Dayton and the state’s Republican leaders agreed to meet Thursday afternoon to discuss the letter.
Republicans have not declared victory yet, which is evidence of the contentious relationship between the executive and legislative branches in the state. Tensions have only heightened since the arrival of the GOP’s freshmen class of lawmakers, the majority of whom have the backing of the tea party.
Since the government shut down two weeks ago, both parties have managed to get together only twice to discuss compromise proposals offered by Dayton. Republicans rejected both offers, which could signal that they don’t view a government shutdown as necessarily a bad thing.
“This is a prototypical tea party moment,” says Steve Perry, managing editor of Politics in Minnesota in St. Paul. “A government shutdown isn’t a loss; it’s a win. For them, bringing the beast to its knees is a triumph.”
A similar perspective could also be a factor in Washington, as President Obama and lawmakers take part in tense talks ahead Aug. 2 – when the United States could default on its debt obligations unless steps are taken.
In Minnesota, the previous rejections of Dayton’s proposals could be a sign that GOP hard-liners may not be satisfied unless Dayton accepts the original Republican offer, without any additional proposals of his own.
“You’ve got these Republican Party elements who define everything in terms of staying right with their base,” Mr.
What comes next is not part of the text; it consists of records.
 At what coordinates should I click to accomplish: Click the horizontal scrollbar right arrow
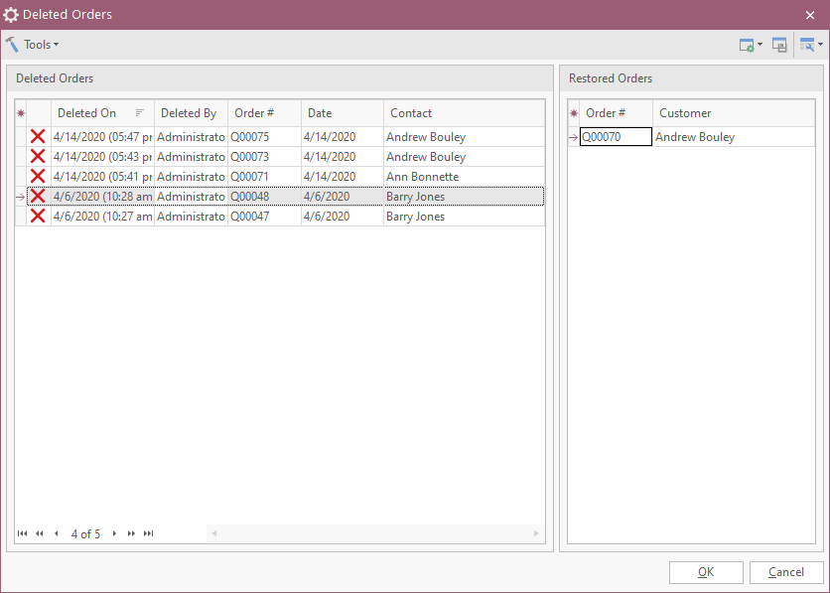[537, 533]
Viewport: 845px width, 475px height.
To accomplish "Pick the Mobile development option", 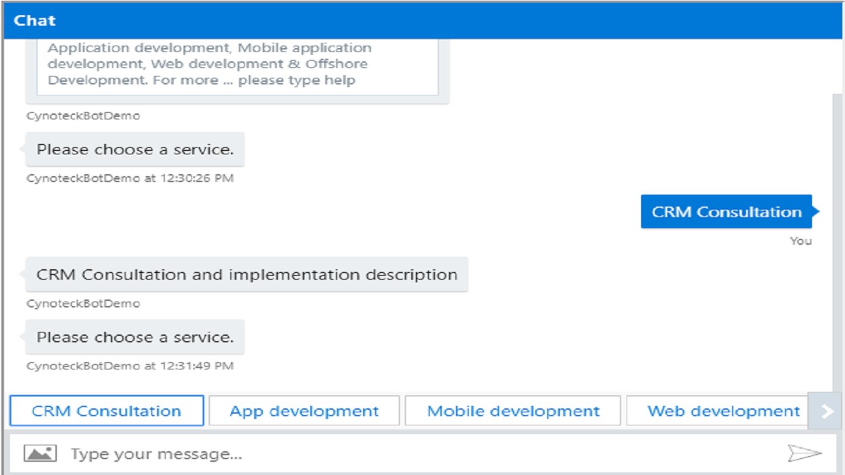I will [x=513, y=411].
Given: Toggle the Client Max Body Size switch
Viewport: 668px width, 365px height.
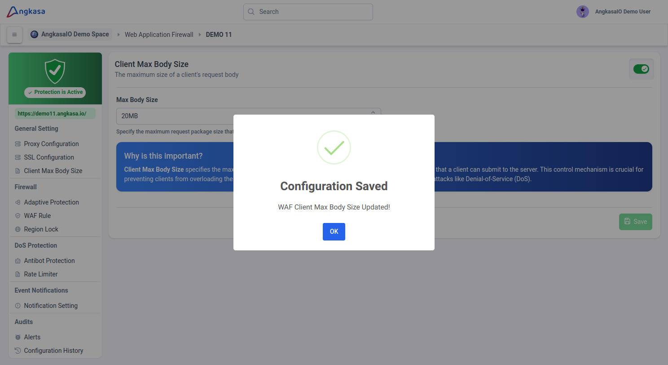Looking at the screenshot, I should (641, 69).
Perry says. “We’ll see how that plays in a general election, but for now, that’s the only thing on the radar.”
Some state Republicans were indeed wary about Dayton’s overture Thursday. In a Twitter message late Thursday morning, Sen. Dave Thompson (R) wrote, “Let's be clear. Governor did NOT ‘accept’ the June 30 offer. He has simply attached new conditions to the June 30 framework.”
State Sen. Gretchen Hoffman (R) told Minnesota Public Radio she was optimistic the two parties can reach an agreement to end the shutdown, but she warned that her party was not yet prepared to “kick the can down the road.”
The Minnesota state government is now in its 14th day of shutdown. Court-mandated funding is allowing some services to continue as needed, but critics warn that if the shutdown continues through the summer, the state’s financial crisis will worsen and jobs will be cut.
Dayton’s compromise proposals in the past two weeks included a $1-per-pack tobacco tax and healthcare surcharges. He also proposed a temporary income-tax increase for those 7,700 Minnesotans making more than $1 million annually, which he said would generate an additional $500 million to $700 million over two years.